Adam - How does the wireless charging when you're driving work?

Allie - You develop a magnetic field between the road and the electric vehicle underside and you can transfer alternating current through that magnetic field.

Adam - Another thing you mentioned was the zero fatality road. How would you go about getting to that point?

Allie - Well the technology advancement in the vehicles themselves are going to eliminate as many as 40 percent of all accidents and traffic related fatalities in the United States. That's a conservative estimate. These advanced mobility technologies are autonomous vehicle technologies and connected vehicle technologies. And we at The Ray believe that in order to leverage the most benefit from these advanced mobility technologies, we need to advance and modernise the road infrastructure too. 3M has designed striping that is visible for these new vision systems that are developed for autonomous vehicles. And then with Panasonic we are developing the software to manage the data streams from connected vehicles.
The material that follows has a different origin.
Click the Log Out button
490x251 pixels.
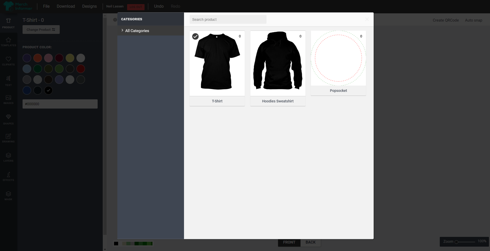(136, 7)
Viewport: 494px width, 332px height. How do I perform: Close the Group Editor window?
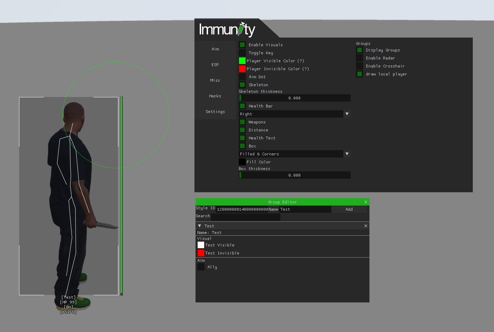pyautogui.click(x=366, y=202)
More and more vehicles in the United States and around the world are being developed with radio or cellular technology so that the cars and the trucks can talk to themselves. We're working with our Georgia DOT and with Panasonic to gather that information from the cars and the trucks, and to pull that into a special brain for connected vehicle data that will manage the data, that will help to make sense and meaning out of the big data, and over time the system can become predictive. And, a special brain for a connected vehicle data can allow you to incorporate machine learning so that your system can become predictive with that data set and with the machine learning capability. At the end of this year we'll have the software and the hardware in place on The Ray to allow for the testing of platooning freight vehicles and vehicles with no human driver traveling at speeds of 70 miles per hour or faster.

Adam - So is that like convoys of cars all working together following machine learning to get where they're going?
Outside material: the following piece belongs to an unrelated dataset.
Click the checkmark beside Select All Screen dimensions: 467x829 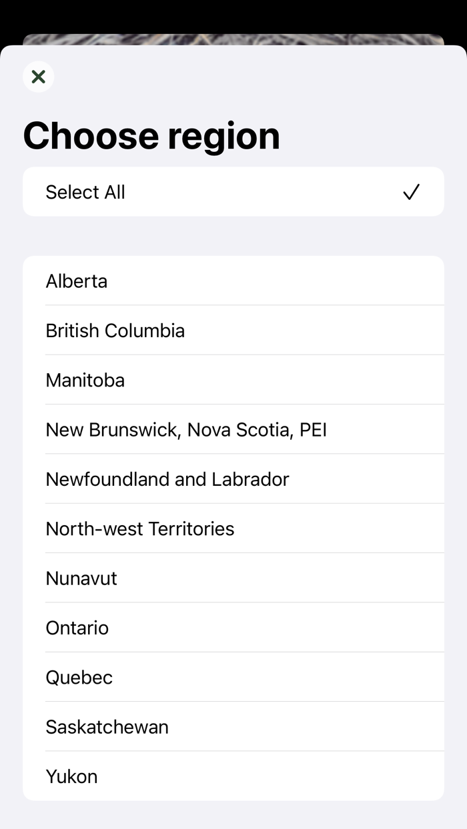point(411,192)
Allie - That's exactly right. Platooning our freight vehicles traveling very close to each other so that they could take advantage of the efficiency of drafting in each other's space. That reduces the wind resistance and it also is a much safer way for freight vehicles to move from one place to another because it eliminates the space in between the trucks that other drivers might use as they weave in and out of traffic.
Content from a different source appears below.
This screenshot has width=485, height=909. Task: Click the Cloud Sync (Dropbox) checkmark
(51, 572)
Adam - Are we going to need to do anything to change the makeup of the roads themselves?

Allie - We don't need, but we should, because right now we have the technology to recycle old scrap tyres into asphalt roads. Every single human generates about one tyre into landfills every year. And so the fact that we now know how to up-cycle old tyres into a road pavement that performs so well; durable, crack resistant, quiet road. It's a win-win situation.

Adam - Of all these technologies, what do you think is going to make the biggest impact towards these goals of zero carbon and zero accidents?

Allie - There are technologies that we can utilise right now to solve simple, predictable and preventable problems on our roads. And one of those technologies we believe is important immediately today is called Wheelwright. And it examines tyres without any human interaction necessary. It's a drive through piece of equipment and it examines your tyres for tyre tread, tyre pressure and damage to your side walls. We know that tyre failure and tyre blowouts are the cause of fatalities on our roads, and tyre blow outs make accidents more dangerous and more likely to be fatal. So it's a safety improvement to have better maintenance of your tyres, but it's also an environmental improvement: when your tyres aren't properly inflated and you have a gas powered car you're wasting fuel and your emissions are increased at the tailpipe.